PROBLEM TO WORK ON:
Word for word, repeat all of the entries.

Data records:
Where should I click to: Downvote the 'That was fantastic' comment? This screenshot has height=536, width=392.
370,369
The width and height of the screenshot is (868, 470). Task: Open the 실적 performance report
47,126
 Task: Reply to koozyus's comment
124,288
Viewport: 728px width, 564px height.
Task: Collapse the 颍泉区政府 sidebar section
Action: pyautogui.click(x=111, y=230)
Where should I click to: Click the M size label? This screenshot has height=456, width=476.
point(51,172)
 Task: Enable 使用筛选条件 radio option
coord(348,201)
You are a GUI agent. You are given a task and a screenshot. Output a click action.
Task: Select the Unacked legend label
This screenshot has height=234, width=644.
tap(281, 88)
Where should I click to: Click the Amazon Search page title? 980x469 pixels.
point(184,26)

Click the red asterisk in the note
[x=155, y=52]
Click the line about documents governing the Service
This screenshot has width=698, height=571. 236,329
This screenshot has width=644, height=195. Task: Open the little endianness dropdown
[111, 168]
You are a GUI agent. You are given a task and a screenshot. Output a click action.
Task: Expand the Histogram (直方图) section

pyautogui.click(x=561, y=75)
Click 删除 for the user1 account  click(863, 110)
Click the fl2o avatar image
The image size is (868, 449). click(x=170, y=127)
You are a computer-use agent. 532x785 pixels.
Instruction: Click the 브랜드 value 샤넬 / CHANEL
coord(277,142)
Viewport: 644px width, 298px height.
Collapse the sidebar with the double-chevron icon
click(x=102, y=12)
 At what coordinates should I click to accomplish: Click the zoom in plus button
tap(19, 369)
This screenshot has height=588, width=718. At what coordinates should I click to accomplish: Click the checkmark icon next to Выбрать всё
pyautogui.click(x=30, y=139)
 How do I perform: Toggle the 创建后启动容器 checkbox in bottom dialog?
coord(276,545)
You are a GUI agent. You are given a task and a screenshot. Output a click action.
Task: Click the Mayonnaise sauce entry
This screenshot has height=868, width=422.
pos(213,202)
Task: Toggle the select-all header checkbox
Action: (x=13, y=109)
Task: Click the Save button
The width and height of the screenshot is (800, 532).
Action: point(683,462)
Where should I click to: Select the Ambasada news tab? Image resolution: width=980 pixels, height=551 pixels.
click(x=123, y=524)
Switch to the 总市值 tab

ANSWER SPACE:
Where should I click to: Downvote the 'That was fantastic' comment? This screenshot has height=536, width=392.
370,369
The width and height of the screenshot is (868, 470). Task: Open the 실적 performance report
47,126
 Task: Reply to koozyus's comment
124,288
Viewport: 728px width, 564px height.
Task: Collapse the 颍泉区政府 sidebar section
Action: pyautogui.click(x=111, y=230)
Where should I click to: Click the M size label? This screenshot has height=456, width=476.
point(51,172)
 Task: Enable 使用筛选条件 radio option
coord(348,201)
You are a GUI agent. You are given a task and a screenshot. Output a click action.
Task: Select the Unacked legend label
This screenshot has height=234, width=644.
tap(281, 88)
Where should I click to: Click the Amazon Search page title? 980x469 pixels.
point(184,26)

Click the red asterisk in the note
[x=155, y=52]
Click the line about documents governing the Service
This screenshot has width=698, height=571. 236,329
This screenshot has width=644, height=195. Task: Open the little endianness dropdown
[111, 168]
You are a GUI agent. You are given a task and a screenshot. Output a click action.
Task: Expand the Histogram (直方图) section

pyautogui.click(x=561, y=75)
Click 删除 for the user1 account  click(863, 110)
Click the fl2o avatar image
The image size is (868, 449). click(x=170, y=127)
You are a computer-use agent. 532x785 pixels.
Instruction: Click the 브랜드 value 샤넬 / CHANEL
coord(277,142)
Viewport: 644px width, 298px height.
Collapse the sidebar with the double-chevron icon
click(x=102, y=12)
 At what coordinates should I click to accomplish: Click the zoom in plus button
tap(19, 369)
This screenshot has height=588, width=718. At what coordinates should I click to accomplish: Click the checkmark icon next to Выбрать всё
pyautogui.click(x=30, y=139)
 How do I perform: Toggle the 创建后启动容器 checkbox in bottom dialog?
coord(276,545)
You are a GUI agent. You are given a task and a screenshot. Output a click action.
Task: Click the Mayonnaise sauce entry
This screenshot has height=868, width=422.
pos(213,202)
Task: Toggle the select-all header checkbox
Action: (x=13, y=109)
Task: Click the Save button
The width and height of the screenshot is (800, 532).
Action: point(683,462)
Where should I click to: Select the Ambasada news tab? Image resolution: width=980 pixels, height=551 pixels.
click(x=123, y=524)
Switch to the 总市值 tab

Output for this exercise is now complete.